- Box cover art
- Developer: The Learning Company
- Publisher: The Learning Company
- Platforms: MS-DOS, Macintosh
- Release: 1990
- Genre: Educational/Adventure
- Mode: Single-player

= Challenge of the Ancient Empires! =

1990 video game

Challenge of the Ancient Empires!, also known as Ancient Empires, is an educational computer game created by The Learning Company in 1990 for both MS-DOS and Macintosh. It is designed to improve history, logic, and problem solving skills in children ages 10 and up.

Challenge of the Ancient Empires! is an adventure game whose objective is to obtain the artifacts hidden in each of the four regions. To do this, the player must navigate through cavern chambers, dodging enemies and obstacles, recovering pieces of artifacts and putting them together in a tiling puzzle in order to advance to the next level.

==Gameplay==
The objective of Challenge of the Ancient Empires! is to collect the hidden treasures from caverns in 4 different regions of the world: Greece and Rome, Egypt, India and China, and the Near East. Each of these caverns consists of four chambers. The decorations and artifacts in each of these chambers correlates to the region being explored. For example, the Egyptian cavern features decorations of hieroglyphs and mummies and will contain artifacts like the sphinx or the Rosetta Stone.

• Given request 1:
From the article on Challenge of the Ancient Empires!, extract everything from "Challenge of the Ancient Empires!, also" down to "the next level.".

Interface element records
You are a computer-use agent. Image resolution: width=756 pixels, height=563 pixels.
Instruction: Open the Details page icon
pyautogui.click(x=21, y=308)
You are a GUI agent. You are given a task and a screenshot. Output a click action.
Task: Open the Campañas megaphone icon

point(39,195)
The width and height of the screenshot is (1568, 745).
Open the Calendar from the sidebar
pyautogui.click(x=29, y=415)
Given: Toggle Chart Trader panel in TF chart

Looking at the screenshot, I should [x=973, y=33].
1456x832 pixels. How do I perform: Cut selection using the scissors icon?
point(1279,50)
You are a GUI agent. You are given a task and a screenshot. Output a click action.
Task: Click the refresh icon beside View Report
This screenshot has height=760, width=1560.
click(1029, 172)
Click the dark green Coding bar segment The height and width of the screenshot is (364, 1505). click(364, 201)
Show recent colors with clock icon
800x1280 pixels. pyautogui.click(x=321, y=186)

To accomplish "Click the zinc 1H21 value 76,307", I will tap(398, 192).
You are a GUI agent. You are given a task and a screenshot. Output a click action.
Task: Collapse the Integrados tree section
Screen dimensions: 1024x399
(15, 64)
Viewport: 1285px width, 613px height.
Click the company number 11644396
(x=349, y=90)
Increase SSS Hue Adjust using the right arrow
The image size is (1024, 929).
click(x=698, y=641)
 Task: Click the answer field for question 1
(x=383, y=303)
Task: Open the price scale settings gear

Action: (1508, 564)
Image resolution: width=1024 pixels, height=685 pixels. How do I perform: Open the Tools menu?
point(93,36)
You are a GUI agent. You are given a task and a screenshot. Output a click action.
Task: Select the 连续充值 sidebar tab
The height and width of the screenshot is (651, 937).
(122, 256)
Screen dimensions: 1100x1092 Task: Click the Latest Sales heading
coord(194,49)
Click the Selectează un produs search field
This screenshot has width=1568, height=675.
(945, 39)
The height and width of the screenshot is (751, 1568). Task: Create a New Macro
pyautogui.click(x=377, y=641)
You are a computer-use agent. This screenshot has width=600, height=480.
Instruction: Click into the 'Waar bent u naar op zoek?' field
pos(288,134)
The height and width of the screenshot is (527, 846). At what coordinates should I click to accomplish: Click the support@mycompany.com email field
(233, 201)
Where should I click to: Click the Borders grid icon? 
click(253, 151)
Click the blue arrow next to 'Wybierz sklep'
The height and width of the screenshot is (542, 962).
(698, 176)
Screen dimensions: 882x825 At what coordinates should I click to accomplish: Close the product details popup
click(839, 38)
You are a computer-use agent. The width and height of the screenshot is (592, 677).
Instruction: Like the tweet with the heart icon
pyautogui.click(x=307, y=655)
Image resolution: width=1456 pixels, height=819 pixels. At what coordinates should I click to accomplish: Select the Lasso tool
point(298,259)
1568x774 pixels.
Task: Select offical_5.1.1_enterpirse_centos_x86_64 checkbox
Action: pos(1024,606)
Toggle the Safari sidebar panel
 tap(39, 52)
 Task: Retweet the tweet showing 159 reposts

• Given request 2:
In the entries above, copy every line from the one containing "Image resolution: width=1024" down to the one containing "coord(194,49)", with both of those lines included.

• Complete output 1:
Challenge of the Ancient Empires!, also known as Ancient Empires, is an educational computer game created by The Learning Company in 1990 for both MS-DOS and Macintosh. It is designed to improve history, logic, and problem solving skills in children ages 10 and up.

Challenge of the Ancient Empires! is an adventure game whose objective is to obtain the artifacts hidden in each of the four regions. To do this, the player must navigate through cavern chambers, dodging enemies and obstacles, recovering pieces of artifacts and putting them together in a tiling puzzle in order to advance to the next level.

• Complete output 2:
Image resolution: width=1024 pixels, height=685 pixels. How do I perform: Open the Tools menu?
point(93,36)
You are a GUI agent. You are given a task and a screenshot. Output a click action.
Task: Select the 连续充值 sidebar tab
The height and width of the screenshot is (651, 937).
(122, 256)
Screen dimensions: 1100x1092 Task: Click the Latest Sales heading
coord(194,49)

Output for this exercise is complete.